Tyler Childers hails from Lawrence County, on the eastern tip of Kentucky—“a mile as the crow flies across the ridge off Route 23, in a specific stretch often called ‘The Country Music Highway,’” as he puts it, laying on a bucketful of local color. But he’s making a valid point; natives of the area include Loretta Lynn, Hylo Brown, Dwight Yoakam, Larry Cordle and Ricky Skaggs, although he lists Illinois-bred John Prine and Texan Robert Earl Keen as the biggest influences on his early songwriting.

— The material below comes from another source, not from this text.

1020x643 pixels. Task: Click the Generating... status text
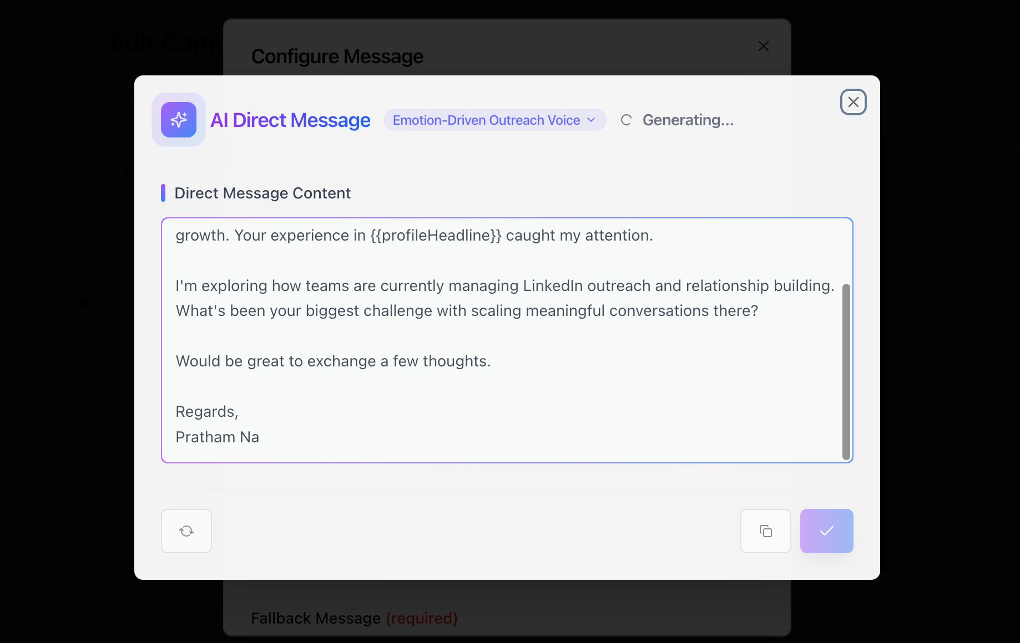pos(688,120)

Childers’ sophomore album, Country Squire, is his first release through RCA (via his Hickman Holler imprint) and his second collaboration with 2017 Album of the Year nominee Sturgill Simpson, who co-produced both the current record and Childers’ 2017 breakout LP, Purgatory. “All Your’n,” Country Squire’s heartwarming lead single, is nominated for Best Country Solo Performance.

“You can’t deny the recognition behind an award like a Grammy,” Childers told HITS recently. “For a serious-minded working musician, it’s worth striving to achieve the quality in one’s own work to be worthy of such an honor.”

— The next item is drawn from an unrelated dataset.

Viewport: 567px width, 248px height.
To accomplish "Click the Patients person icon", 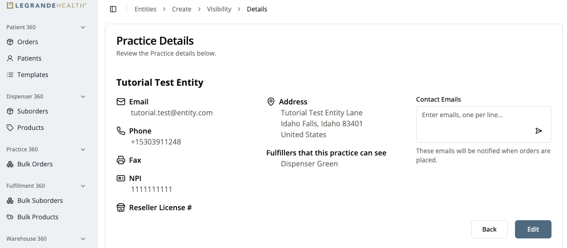I will click(10, 58).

Following the release of Purgatory, the talented newcomer snagged slots opening for Margo Price, Prine, Jack White and Simpson. During the last two years, his name has appeared on the bills for SXSW, Stagecoach, Sasquatch, Bonnaroo, the Newport Folk Festival, Lollapalooza and Shaky Knees, as well as an event called the Devil’s Backbone Hoopla Festival, which sounds like something we’d eagerly attend.

This September, Country Squire topped the Americana Albums Chart, where it held strong for multiple weeks; it also went #1 on both iTunes’ overall and country charts. Childers’ trump card is unpretentious authenticity: At his core, he’s a working man and a captivating storyteller who’s bringing Appalachia to the mainstream.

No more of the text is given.